И это правильно. Но до поры до времени!

Вселенские законы правят до тех пор, пока пытливый ум разумного существа, порождённый ими же, не захочет проверить их на прочность или на законность.

Вот тут-то и начинается чехарда и беспорядок.

Незыблемое будто бы постоянство времени можно, оказывается, разорвать на клочки и смешать их так и по-иному, изменить вектор его направленности, прорваться назад – в прошлое и наследить в нём. Но, к счастью, время умеет безжалостно заметать эти следы, лечить раны, нанесённые ему разумом, словно ласковая мать, не замечающая и исправляющая ошибки своего любимого дитяти.

Но почему? Для чего?

Может быть, для его, этого неугомонного мыслящего существа, грядущих великих деяний? И это уже где-то такое формируется там, далеко за пределами передового будущего, где нет ещё ничего: ни Вселенной, ни Солнца, ни Земли, ни самого разума…

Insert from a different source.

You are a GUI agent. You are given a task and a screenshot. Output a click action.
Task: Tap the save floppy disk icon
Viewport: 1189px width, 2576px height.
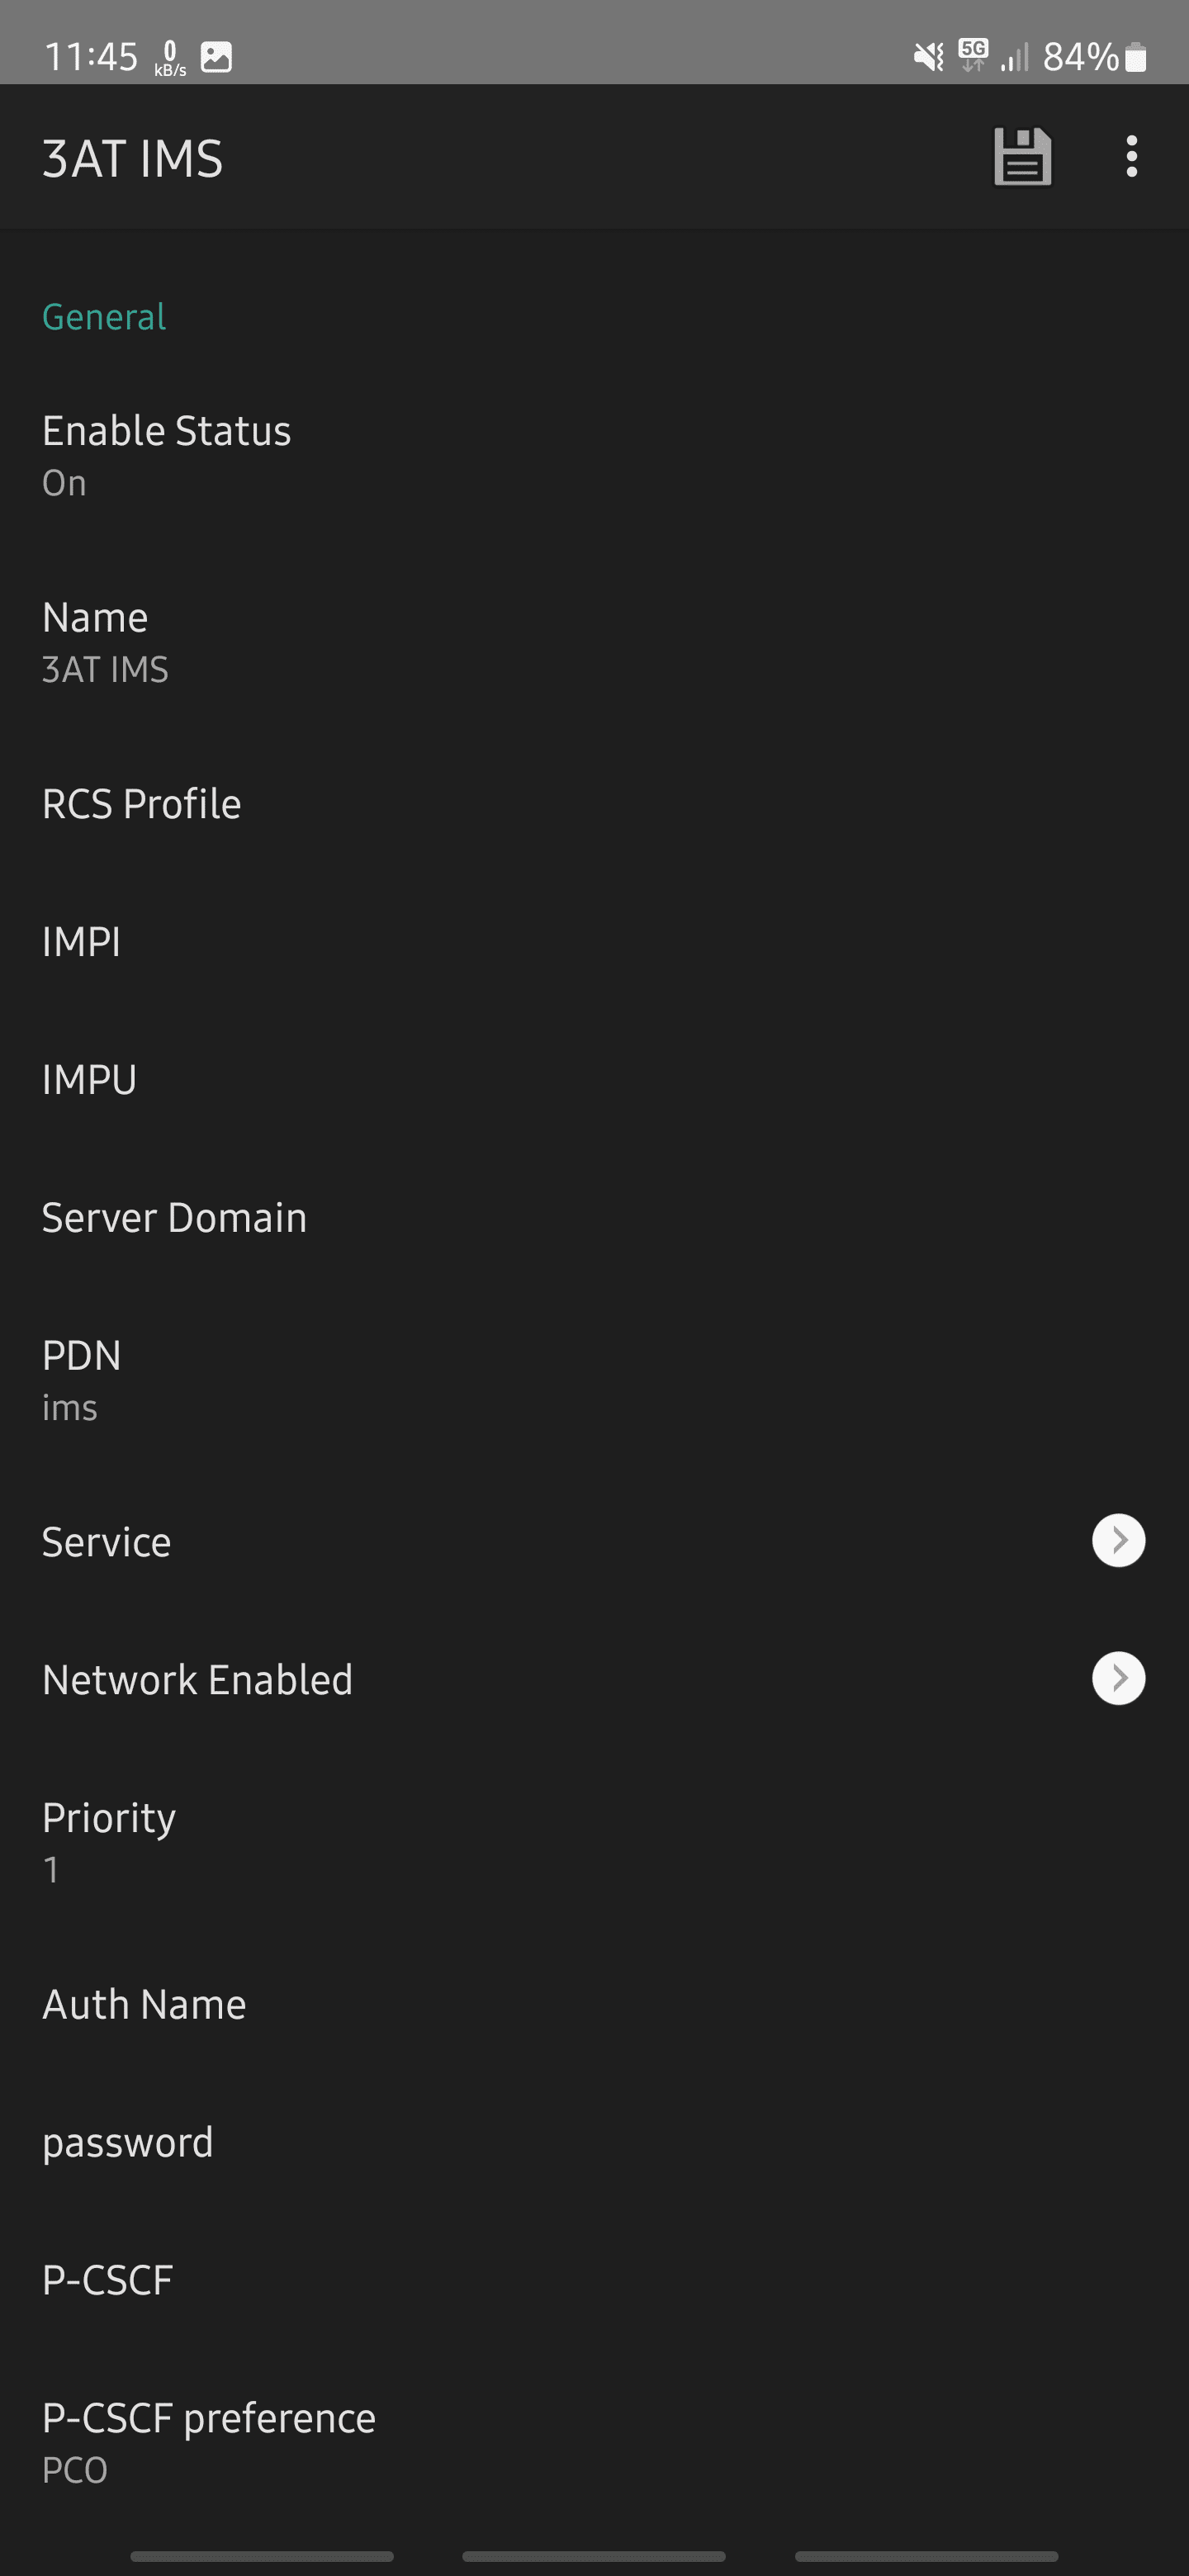point(1021,157)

Предвкушая своё появление в родной квартире – как он окунётся в знакомую обстановку, выслушает ворчания милейшего Учителя, отмокнет в ванне и смоет грязь Кап-Тартара, – Иван из прошлого вошёл в стены комнаты и проявился в реальном мире…

Он проявился в реальном мире, ощутив некое неудобство при переходе, в закутке между телевизионной тумбой и стеной, так как всё пространство небольшого помещения – стандартных семнадцать квадратных метров – было буквально забито людьми. Бросились в глаза знакомые лица. Прямо перед ним, на полу, сидели плечом к плечу недавние враги: дон Севильяк и Арно; за ними, в единственном у Ивана приличном устройстве для сидения, в кресле, расположилась Манелла; и везде – многие из тех, кто ходил с ним в Кап-Тартар…

От неожиданности и понимания, что ходоки собрались здесь в таком количестве неспроста, у Ивана упало сердце: что-то случилось из ряда вон. К тому же было неприятно, что его жилище, в котором царили до недавнего времени мир и спокойствие, становилось проходным двором для всех, кому заблагорассудится в нём побывать.

А как же «мой дом – моя крепость»?

Ему-то казалось, что его квартирка – прибежище лишь Сарыю да ему самому; да вот ещё тем, кто знали о нём… О нём уже знают десятки ходоков. Тот же Арно, Манелла, что выкатила на него глаза и смотрит, будто на чёрта из пробирки.

Пришёл, значит, отдохнул…

Примостившийся на краешке диван-кровати Симон встрепенулся и коротко оповестил собравшихся ходоков:

– Вот, наконец, и он. – Дал несколько секунд Ивану на осмысление, Симон обратился уже к нему: – Ваня, ты нам нужен…

Иван, зажатый между стеной и телевизором, как только услышал слова Учителя, вдруг понял, что могло произойти. Сыграло роль бесконечное напоминание Джорданом о его безбожии и о каре со стороны богов.

– Дигон? – спросил он, стараясь выбраться из закутка.

– Он, Ваня. – Симон словно воспрянул от вопроса КЕРГИШЕТА и со значением посмотрел на присутствующих, как бы напоминая им: – Я же вам говорил! – Глухо добавил: – Он и его секта, будь они неладны!